The Unknown Knowns
A excerpt from a novel by Jeffrey Rotter, Hunter MFA Fiction 2006
(Simon and Schuster/Scribner, March 2009)
The obvious way to describe water is with adjectives. People like to say water is murky or dappled or turbulent or calm. They call it brackish, crystalline, emerald, white. Deep, shallow, filmy, or unfathomable. But all those adjectives don’t even come close to describing water like it really is. They just float across the surface, like dead leaves or algae.
You could also try describing water with action verbs. You could say it rushes, or pours, or drips. You could also say it seeps, for instance. Water can boil or it can freeze or it can steam. But it doesn’t matter how many verbs you throw at the water; they don’t stick either. Trying to describe water by what it does is kind of like telling a story by throwing a book at your wife.
Another way people sometimes describe water is in context. I’ll give you an example: a man walks by making water noises. His tube socks are drenched and they’re going squish, squish, squish. With every step he takes: squish, squish. But when you ask the guy if he wants a dry pair — you have the socks right there in your hand; you even offer them to him — he shakes his head no. And that’s when you hear it: you hear the fluid slosh inside his skull like milk in a coconut. And you think: this isn’t a man; this is something else entirely.

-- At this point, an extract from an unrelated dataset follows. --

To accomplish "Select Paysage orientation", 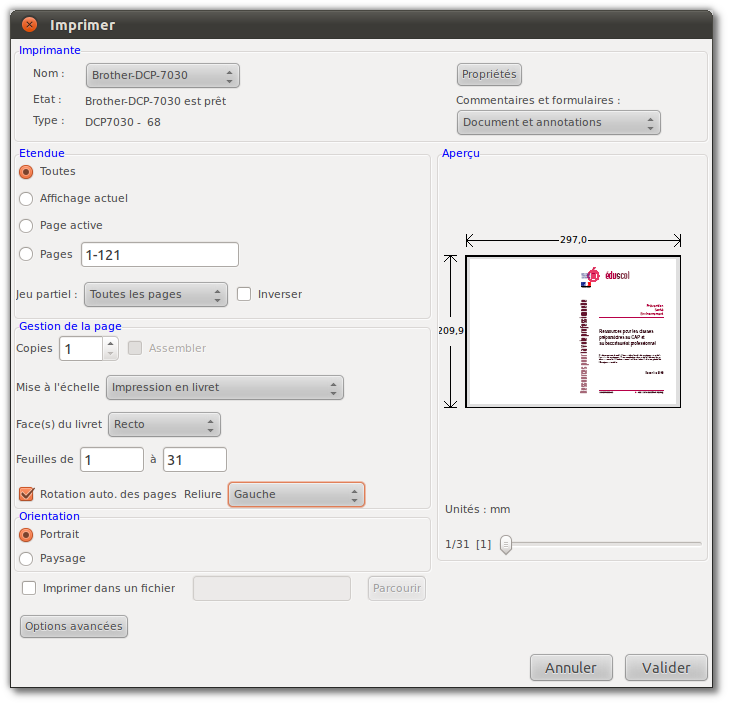I will (x=27, y=559).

Here’s another example of describing water in context. A little kid jumps out of a swimming pool. His skin is red and raw. He’s crying without making a sound. Something bad has been done to the water.
Or here’s an even better example of water in context: Two women go over a waterfall in a big bucket. The water is so crazy all around them that no one can hear them screaming, not even the women themselves. An ambulance backs up to the edge of the water. The lights are insistent, swirling. They paint the mountain red, and to look at them makes you feel like you don’t have enough pockets to put your hands in.
There are probably other examples that I’m sure you could come up with. But here’s the one I keep coming back to, the one that’s relevant to my present circumstance. A guy jumps into a swimming pool, pointing his toes to mitigate the splash. Water knifes up inside his swim trunks, it pinches his nipples. He blows bubbles through his nose to prevent the water from entering his skull. The water floods his thinning hair and his body hangs limp in the pool light. The body hangs limp while the guy thinks about water.
That guy is me. I am the guy in the water thinking about water.
More context. My name is Jim Rath. I was born in Columbia, South Carolina, where I grew to my current, completely uninspiring height of five foot six. Five years ago, for reasons that were obscure at the time, even to me, I moved to Colorado Springs. I am currently age 38, though that number seems to be changing rapidly and time hasn’t been especially friendly to me. I’m hairy-armed and cowering, a guy you’d expect to see squatting by a campfire just a few weeks before the beginning of history. People say I have a high forehead, but I know what that means. I’m losing my hair. No great loss; I was never all that handsome or brave anyway. And my balding caveman looks never mattered much when I was standing underwater.
It was after hours in the hotel pool at a Colorado Springs Hilton. The month was August but the water felt more like March or April. I descended, eyes closed behind my scuba mask, until I felt the grout and the grit of the tile floor against the balls of my feet. The pockets of my Jams were lined with lead fishing weights to keep me from floating away. I drew down the intake of the snorkel so it would barely breach the water. My presence would be difficult if not impossible to detect from above. Then I opened my eyes and described what I saw through the lens of my diving mask, writing everything down in a waterproof notepad.
My goal was a thorough understanding of water. But not on a chemical level. Not in any way that you could test. That wasn’t of any interest to me. I had more consequential interests. I wanted to know why the water is always calling to us, why it resents us. Where do we belong in relation to it? I asked. What is the water hiding down there? I was in the pool to ask the hard probing questions that no one else would ask. Because I figured out some time ago that the truest and most singular way to know the water is by getting right in it. By reaching in with bare hands and pulling out a couple of its slippery monsters. Holding them up to the light to watch them gasp and squirm. They have so many teeth, so many and so elegantly tined that you can’t even feel them when they bite.